Reinforcement Learning with Verifiable Rewards (RLVR) has recently strengthened LLM reasoning, but its focus on final answer correctness leaves a critical gap: it does not ensure the robustness of the reasoning process itself. We adopt a simple philosophical view, robust reasoning should remain useful beyond the mind that produced it, and treat reasoning as a form of meaning transfer that must survive truncation, reinterpretation, and continuation. Building on this principle, we introduce Reinforcement Learning with Transferable Reward (RLTR), which operationalizes robustness via transfer reward that tests whether a partial reasoning prefix from one model can guide a separate model to the correct answer. This encourages LLMs to produce reasoning that is stable, interpretable, and genuinely generalizable. Our approach improves sampling consistency while improving final answer accuracy, and it reaches comparable performance in substantially fewer training steps. For example, on MATH500, RLTR achieves a +3.6%p gain in Maj@64 compared to RLVR and matches RLVR's average accuracy with roughly 2.5x fewer training steps, providing both more reliable reasoning and significantly more sample efficient.
Paper Structure (24 sections, 5 equations, 4 figures, 16 tables)

This paper contains 24 sections, 5 equations, 4 figures, 16 tables.

Figures (4)

  • Figure 1: Overview of RLTR: RLTR augments standard RLVR with a transfer reward.
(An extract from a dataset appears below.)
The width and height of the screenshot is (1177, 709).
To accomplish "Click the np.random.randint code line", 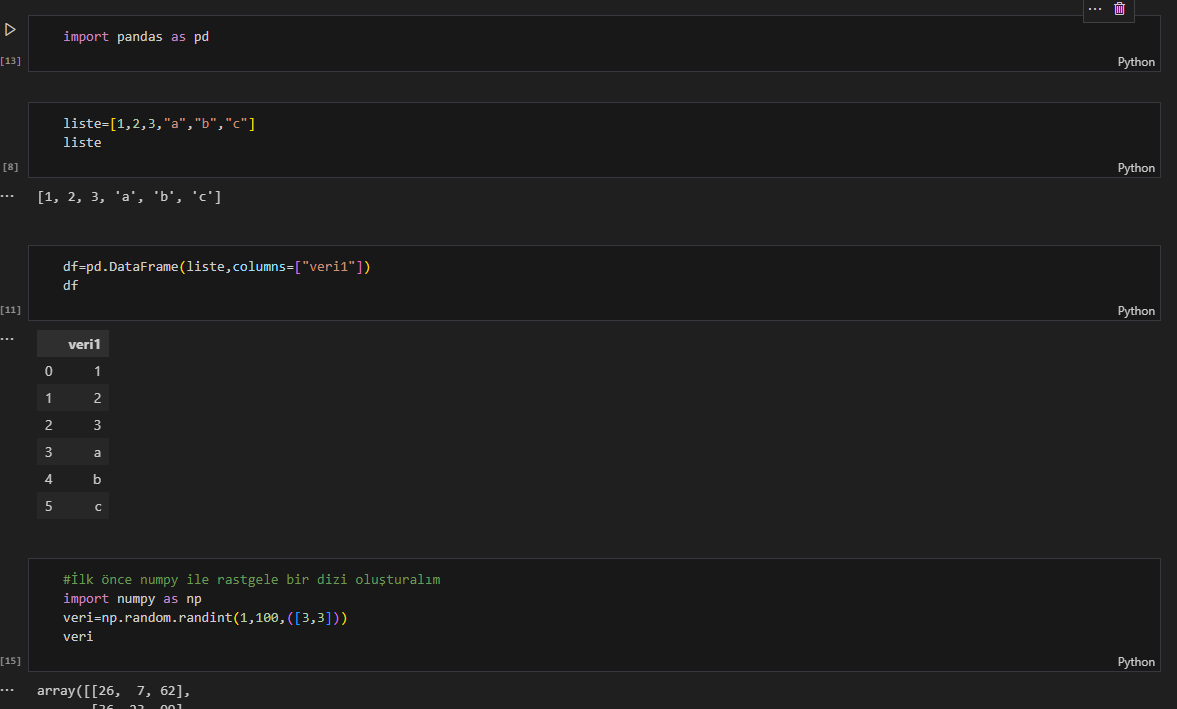I will pos(204,618).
Top: A trainable generator model produces a full completion, whose final-answer correctness yields on answer reward for policy optimization. Bottom: We then truncate the generated reasoning to form a prefix and feed it to a frozen receiver model to produce continued completions whose final-answer correctness defines a transfer reward that measures the transferability of partial reasoning across models. The answer reward and transfer reward are combined into a unified reward signal used to update the generator policy.
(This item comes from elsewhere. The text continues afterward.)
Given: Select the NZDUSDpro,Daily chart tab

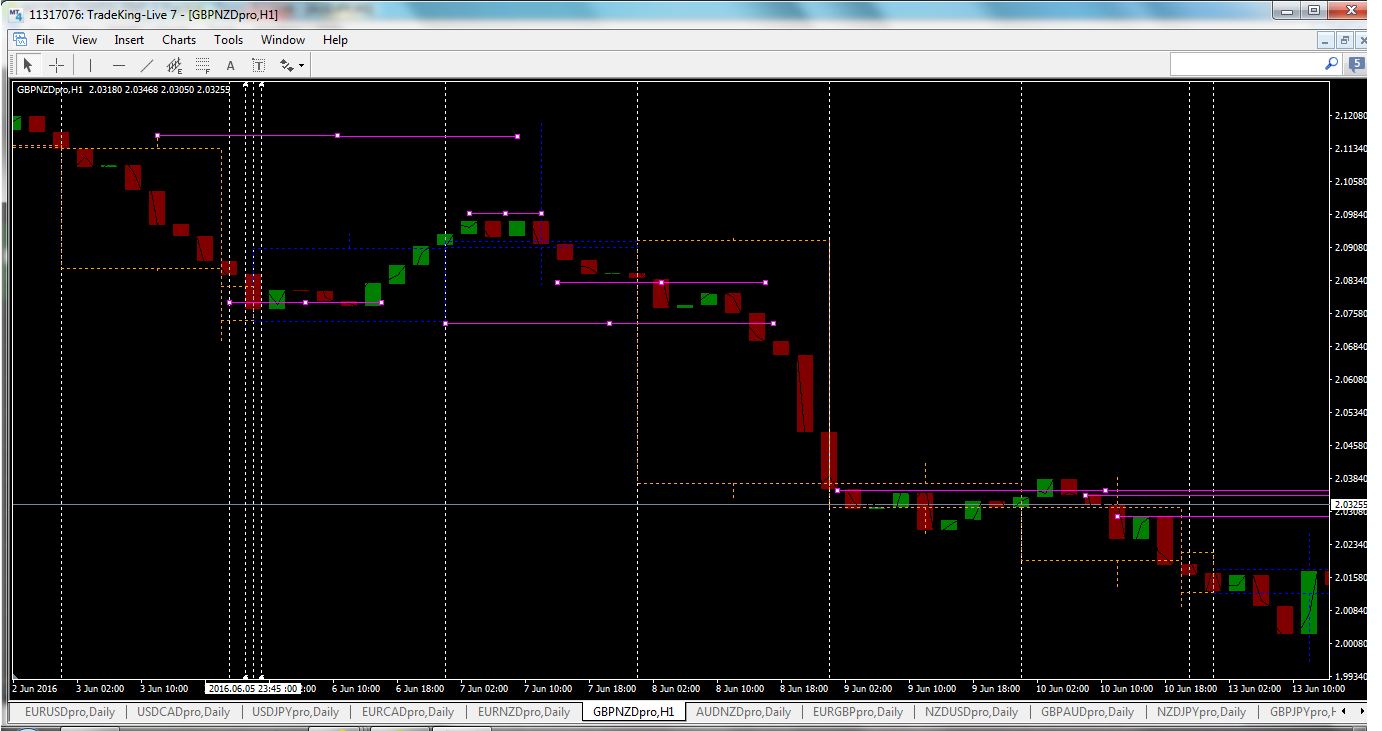Looking at the screenshot, I should (x=971, y=712).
  • Figure 2: Training dynamics and transferability.(a)Average accuracy: Our method RLTR, significantly reduce the training steps to achieve comparable performance with RLVR-trained models. Notably, RLTR matches RLVR with $2.5\times$ fewer training steps. (b)Maj@64: Compared to RLVR, RLTR progressively improves consistency over training, whereas RLVR’s performance degrades as training proceeds. (c)Transferability: Transferability follows Maj@64, supporting our view that optimizing the transfer reward through RLTR improves reasoning consistency and robustness. Across all three views, RLTR consistently outperforms RLVR, indicating a shift toward reliably correct dominant solution modes and more stable optimization progress under the proposed transfer-based reward.
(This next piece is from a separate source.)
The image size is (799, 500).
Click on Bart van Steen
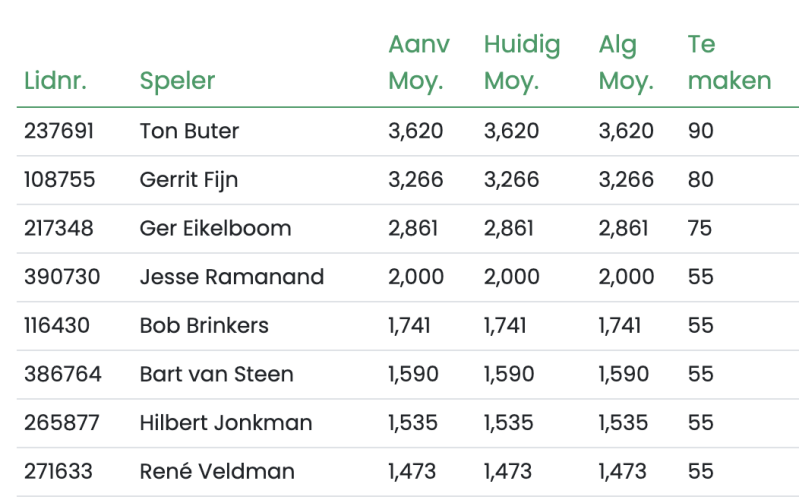217,374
  • Figure 3: RLTR improves transferability consistently. Transferability (%) comparison among base model, RLVR, and RLTR. The truncation ratio is the fraction of tokens remained from the begging of a reasoning trace (higher means longer prefixes continuation). RLTR consistently achieves higher transferability than baselines.
  • Figure 4: Detailed Analysis of transferability on various truncation ratios $\tau\in\{0.3,0.5,0.7,0.9\}$.